» Page extract:
..............................

# Tool Stand



## boatz (Nov 17, 2013)

I just started woodworking this year. To learn techniques, I've started with building for my shop which is small - a one car garage that also houses a car. This is my first project. It is a station for my miter saw primarily. I used ideas from a lot of different areas and created my own mashup. The miter saw can be removed and placed in the center tray to have a large work area. The left area is storage for my bench grinder and can be set up on the top. I just finished it today and now it's on to the next project.


----------



## johnstoneb (Jun 14, 2012)

Good job, looks like plenty of starge also.


----------



## LeeInAZ (Aug 16, 2011)

II took the same approach when I started woodworking. Building your shop cabinets is a great way to hone skills and practice your techniques.

Very nice work.


----------



## English (May 10, 2014)

Great looking cabinet, Good storage for your tools. I plan to build more storage cabinets soon.


----------



## dirtycurty (Jan 29, 2014)

That is a really nice cabinet!!!!!!!! I do have a question and a suggestion, what is in what looks like a big drawer on the right side? Suggestion, if you already don't have one how about a wooden box of some sort to put in the spot where the miter saw is? when you stow away the saw below you can insert the box on the bench and have a full length flat work surface.


----------



## NiteWalker (May 7, 2011)

Great job. I like the setup.
Those woodpecker multiknobs are great; I use them all over the shop.


----------



## nes_matt (Jul 8, 2014)

This is great. I want to do something very similar, but have a bay for my thickness planer so the surface can be the infeed and out feed table. Either that or, if I can come up with a clever way to keep the fences aligned for the cut off saw, swap the paner and cut off in the same position with different bases so they line ip with the deck properly.


----------

..............................

» What to work on:
**A.** Which usernames post in the tool stand thread? List every one.
**B.** In the tool stand thread, what is the left area of the station used to store?
**C.** Transcribe the tool stand thread starting at "## NiteWalker (May" and ending at "the deck properly.".
The records come from a source unrelated to the tool stand thread.

» Record list:
..............................

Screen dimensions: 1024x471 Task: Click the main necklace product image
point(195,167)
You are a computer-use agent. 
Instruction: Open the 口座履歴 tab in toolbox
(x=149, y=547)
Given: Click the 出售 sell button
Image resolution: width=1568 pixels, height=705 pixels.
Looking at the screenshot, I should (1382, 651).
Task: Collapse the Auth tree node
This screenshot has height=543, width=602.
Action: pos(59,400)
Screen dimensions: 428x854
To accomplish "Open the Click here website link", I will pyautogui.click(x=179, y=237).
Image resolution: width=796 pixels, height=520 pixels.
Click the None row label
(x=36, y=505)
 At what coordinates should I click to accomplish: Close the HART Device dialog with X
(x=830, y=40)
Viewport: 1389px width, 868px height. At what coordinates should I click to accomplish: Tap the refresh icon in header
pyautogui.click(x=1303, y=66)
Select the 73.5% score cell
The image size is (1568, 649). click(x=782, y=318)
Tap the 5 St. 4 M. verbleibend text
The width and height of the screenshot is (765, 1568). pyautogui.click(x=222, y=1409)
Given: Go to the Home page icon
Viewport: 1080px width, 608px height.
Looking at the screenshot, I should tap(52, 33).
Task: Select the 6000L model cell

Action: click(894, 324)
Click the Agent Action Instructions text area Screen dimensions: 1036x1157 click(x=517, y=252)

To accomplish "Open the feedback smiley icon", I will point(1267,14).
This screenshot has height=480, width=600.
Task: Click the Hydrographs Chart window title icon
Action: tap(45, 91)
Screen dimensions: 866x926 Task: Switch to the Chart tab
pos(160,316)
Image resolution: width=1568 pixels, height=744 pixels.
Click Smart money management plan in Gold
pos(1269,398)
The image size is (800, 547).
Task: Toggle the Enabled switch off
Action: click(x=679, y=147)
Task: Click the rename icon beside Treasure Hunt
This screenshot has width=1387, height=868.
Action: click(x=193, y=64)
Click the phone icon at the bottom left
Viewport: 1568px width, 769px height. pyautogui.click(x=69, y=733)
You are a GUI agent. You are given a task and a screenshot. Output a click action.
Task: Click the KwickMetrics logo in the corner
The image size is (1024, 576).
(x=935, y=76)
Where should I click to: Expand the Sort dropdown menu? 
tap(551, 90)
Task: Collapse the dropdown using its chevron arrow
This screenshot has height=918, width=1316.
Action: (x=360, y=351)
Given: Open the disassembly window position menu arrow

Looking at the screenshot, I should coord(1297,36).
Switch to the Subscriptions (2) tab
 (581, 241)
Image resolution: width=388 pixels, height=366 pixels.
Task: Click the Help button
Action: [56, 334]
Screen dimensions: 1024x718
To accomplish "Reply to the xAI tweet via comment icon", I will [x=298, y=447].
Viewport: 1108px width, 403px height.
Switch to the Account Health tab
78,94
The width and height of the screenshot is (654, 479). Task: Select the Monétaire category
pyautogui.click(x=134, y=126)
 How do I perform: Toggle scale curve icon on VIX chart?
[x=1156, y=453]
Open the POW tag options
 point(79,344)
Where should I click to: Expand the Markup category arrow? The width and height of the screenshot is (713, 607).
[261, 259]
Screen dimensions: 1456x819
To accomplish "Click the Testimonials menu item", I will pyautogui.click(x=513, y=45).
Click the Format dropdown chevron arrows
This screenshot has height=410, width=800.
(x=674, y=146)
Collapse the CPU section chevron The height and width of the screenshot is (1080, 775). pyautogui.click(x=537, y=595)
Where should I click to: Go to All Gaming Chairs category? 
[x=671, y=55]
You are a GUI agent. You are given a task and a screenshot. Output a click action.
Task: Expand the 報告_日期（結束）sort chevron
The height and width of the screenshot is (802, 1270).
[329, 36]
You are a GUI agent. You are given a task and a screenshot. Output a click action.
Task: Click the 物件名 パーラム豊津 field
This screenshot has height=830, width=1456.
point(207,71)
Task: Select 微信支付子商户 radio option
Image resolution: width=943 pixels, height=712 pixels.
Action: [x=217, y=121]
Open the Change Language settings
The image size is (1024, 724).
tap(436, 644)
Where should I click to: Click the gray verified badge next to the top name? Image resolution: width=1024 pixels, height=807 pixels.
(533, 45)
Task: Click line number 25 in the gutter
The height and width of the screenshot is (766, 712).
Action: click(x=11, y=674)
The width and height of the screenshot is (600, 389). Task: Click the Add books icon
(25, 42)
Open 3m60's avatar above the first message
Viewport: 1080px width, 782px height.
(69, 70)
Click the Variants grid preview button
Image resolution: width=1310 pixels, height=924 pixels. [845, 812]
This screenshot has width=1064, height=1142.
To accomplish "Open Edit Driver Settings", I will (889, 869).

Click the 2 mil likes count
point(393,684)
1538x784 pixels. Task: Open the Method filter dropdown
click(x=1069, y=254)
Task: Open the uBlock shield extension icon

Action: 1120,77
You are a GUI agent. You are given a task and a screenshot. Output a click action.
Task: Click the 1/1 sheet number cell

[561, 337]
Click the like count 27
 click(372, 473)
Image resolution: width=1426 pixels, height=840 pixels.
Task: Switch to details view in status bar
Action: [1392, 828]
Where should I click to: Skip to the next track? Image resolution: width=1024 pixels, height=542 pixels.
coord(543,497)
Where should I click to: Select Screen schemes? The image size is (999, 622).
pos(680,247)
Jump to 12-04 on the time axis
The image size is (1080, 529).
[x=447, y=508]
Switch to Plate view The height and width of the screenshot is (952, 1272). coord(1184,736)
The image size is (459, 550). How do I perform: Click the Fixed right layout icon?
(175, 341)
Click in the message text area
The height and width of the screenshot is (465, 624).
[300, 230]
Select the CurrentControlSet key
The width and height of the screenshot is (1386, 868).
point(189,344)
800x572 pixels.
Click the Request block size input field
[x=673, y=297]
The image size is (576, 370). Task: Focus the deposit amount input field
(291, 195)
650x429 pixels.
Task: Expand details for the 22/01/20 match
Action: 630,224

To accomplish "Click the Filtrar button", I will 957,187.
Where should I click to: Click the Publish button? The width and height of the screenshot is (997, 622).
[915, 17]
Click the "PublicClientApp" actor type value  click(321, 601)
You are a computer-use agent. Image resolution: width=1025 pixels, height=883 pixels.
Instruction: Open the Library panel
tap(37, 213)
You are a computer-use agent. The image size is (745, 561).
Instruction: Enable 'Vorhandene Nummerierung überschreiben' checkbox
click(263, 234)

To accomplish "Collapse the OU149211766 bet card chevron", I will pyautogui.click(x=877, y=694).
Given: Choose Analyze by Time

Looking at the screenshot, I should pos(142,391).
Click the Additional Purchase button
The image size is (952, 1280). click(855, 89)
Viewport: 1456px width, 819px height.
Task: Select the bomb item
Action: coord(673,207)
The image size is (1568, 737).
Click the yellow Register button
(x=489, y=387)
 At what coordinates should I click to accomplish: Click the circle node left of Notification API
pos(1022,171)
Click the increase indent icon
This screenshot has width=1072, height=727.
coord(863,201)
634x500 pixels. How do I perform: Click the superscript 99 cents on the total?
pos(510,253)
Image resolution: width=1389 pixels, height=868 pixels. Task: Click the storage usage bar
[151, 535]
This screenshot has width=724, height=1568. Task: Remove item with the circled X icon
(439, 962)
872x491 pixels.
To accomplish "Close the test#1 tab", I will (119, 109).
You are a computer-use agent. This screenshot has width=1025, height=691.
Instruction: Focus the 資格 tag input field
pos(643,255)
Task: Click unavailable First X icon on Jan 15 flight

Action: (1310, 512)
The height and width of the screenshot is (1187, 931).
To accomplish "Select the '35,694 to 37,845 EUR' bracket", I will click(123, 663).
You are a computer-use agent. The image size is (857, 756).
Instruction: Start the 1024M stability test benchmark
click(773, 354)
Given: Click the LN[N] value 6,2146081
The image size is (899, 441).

..............................

» The replies:
**A.** boatz, johnstoneb, LeeInAZ, English, dirtycurty, NiteWalker, nes_matt

**B.** The bench grinder.

**C.**
## NiteWalker (May 7, 2011)

Great job. I like the setup.
Those woodpecker multiknobs are great; I use them all over the shop.


----------



## nes_matt (Jul 8, 2014)

This is great. I want to do something very similar, but have a bay for my thickness planer so the surface can be the infeed and out feed table. Either that or, if I can come up with a clever way to keep the fences aligned for the cut off saw, swap the paner and cut off in the same position with different bases so they line ip with the deck properly.